Eventually, Ringo decided to help educate the people in communities affected by petrochemical pollution, teaching them how to effectively stop the discharge of chemicals into neighborhoods around refineries, leading to the beginning of his environmental activism. Ringo began his environmental activism in 1991, by becoming member of the Calcasieu League for Environmental Action Now (CLEAN), an affiliate of the Louisiana Wildlife Federation. Among the 20,000 members of the statewide group, he was the first black ever to join.

Rather than trying to shut refineries and chemical plants down, he advocated the lobbying of state legislators on environmental laws, and encouraged citizens to show up at public hearings, where, as a community, they could express their fears and concerns and speak truth to power.

Ringo was transferred to Malaysia, and during one of his return trips to the United States in 1994, he was offered early retirement. After accepting the offer, he committed his life to full-time work on behalf of people beyond the refinery fences lines.

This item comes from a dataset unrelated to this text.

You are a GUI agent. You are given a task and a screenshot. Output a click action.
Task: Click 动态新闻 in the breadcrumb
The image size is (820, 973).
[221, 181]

In 1998, he was the sole African-American delegate at the Global Warming Treaty negotiations in Kyoto, Japan, where he delivered an address. He also has spoken at the Central American conference on sustainable development in Belize City, Belize. He has addressed many historically-Black colleges and other universities, including the University of Michigan School of Natural Resources and Environment and at the University of Oregon's Public Interest Environmental Law Conference.